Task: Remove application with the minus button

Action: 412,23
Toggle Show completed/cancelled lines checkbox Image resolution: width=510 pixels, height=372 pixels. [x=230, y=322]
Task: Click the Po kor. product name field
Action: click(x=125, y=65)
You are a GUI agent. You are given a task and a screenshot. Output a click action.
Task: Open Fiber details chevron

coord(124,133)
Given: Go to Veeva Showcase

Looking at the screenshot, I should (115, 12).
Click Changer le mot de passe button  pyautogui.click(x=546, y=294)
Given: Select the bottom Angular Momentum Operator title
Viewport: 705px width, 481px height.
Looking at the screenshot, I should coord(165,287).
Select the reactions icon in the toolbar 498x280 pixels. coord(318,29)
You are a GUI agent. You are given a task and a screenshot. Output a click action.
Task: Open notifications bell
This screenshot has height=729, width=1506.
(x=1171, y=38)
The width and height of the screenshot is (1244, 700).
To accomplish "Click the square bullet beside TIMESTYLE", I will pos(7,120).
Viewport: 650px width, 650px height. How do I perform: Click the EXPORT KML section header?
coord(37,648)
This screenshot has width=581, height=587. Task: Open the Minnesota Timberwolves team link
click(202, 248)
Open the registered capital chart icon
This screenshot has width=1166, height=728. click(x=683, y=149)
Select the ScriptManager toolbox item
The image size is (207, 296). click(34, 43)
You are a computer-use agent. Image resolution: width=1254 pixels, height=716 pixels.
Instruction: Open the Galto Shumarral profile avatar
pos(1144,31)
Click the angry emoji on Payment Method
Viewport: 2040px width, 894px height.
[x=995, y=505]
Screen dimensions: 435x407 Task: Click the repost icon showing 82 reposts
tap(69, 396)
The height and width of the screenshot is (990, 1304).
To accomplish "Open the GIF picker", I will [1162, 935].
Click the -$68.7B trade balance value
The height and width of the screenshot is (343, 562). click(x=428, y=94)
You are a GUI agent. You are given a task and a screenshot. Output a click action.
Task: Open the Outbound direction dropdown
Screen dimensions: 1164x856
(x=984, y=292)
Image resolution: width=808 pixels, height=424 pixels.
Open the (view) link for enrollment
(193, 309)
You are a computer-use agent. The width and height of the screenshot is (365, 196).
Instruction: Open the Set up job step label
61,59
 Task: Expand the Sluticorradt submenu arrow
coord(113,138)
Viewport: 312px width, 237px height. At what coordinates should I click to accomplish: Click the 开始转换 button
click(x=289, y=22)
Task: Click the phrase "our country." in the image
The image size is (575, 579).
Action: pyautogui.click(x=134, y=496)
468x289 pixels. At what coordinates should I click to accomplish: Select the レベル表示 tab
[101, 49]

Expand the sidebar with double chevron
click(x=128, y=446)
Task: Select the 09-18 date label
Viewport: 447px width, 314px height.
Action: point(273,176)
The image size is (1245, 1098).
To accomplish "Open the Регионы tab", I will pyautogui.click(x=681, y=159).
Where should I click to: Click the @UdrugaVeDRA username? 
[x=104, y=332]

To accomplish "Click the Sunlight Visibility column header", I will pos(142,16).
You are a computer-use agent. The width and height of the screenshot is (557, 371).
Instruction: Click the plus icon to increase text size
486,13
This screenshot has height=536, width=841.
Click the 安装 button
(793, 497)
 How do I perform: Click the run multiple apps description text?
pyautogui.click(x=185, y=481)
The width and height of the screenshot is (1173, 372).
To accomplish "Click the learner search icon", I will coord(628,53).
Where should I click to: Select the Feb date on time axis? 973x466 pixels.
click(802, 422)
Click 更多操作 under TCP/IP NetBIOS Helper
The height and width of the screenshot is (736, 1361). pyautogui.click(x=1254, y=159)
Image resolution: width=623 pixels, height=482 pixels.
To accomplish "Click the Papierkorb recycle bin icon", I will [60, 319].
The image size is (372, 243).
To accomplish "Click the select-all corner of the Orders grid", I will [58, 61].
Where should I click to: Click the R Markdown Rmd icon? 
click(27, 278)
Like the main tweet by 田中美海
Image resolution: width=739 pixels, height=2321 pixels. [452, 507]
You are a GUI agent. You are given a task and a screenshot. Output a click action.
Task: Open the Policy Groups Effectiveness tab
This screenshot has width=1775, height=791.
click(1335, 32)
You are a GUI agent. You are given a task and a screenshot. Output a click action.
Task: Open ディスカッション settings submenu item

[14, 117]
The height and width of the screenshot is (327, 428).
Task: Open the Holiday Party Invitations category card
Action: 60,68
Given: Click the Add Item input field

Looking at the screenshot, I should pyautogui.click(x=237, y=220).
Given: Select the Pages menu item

########################################

Beginning with the line in which "Like the main tweet by 田中美海" appears, set down each line through the last one in the listing, unchanged and with no extras.

Like the main tweet by 田中美海
Image resolution: width=739 pixels, height=2321 pixels. [452, 507]
You are a GUI agent. You are given a task and a screenshot. Output a click action.
Task: Open the Policy Groups Effectiveness tab
This screenshot has width=1775, height=791.
click(1335, 32)
You are a GUI agent. You are given a task and a screenshot. Output a click action.
Task: Open ディスカッション settings submenu item

[14, 117]
The height and width of the screenshot is (327, 428).
Task: Open the Holiday Party Invitations category card
Action: 60,68
Given: Click the Add Item input field

Looking at the screenshot, I should pyautogui.click(x=237, y=220).
Given: Select the Pages menu item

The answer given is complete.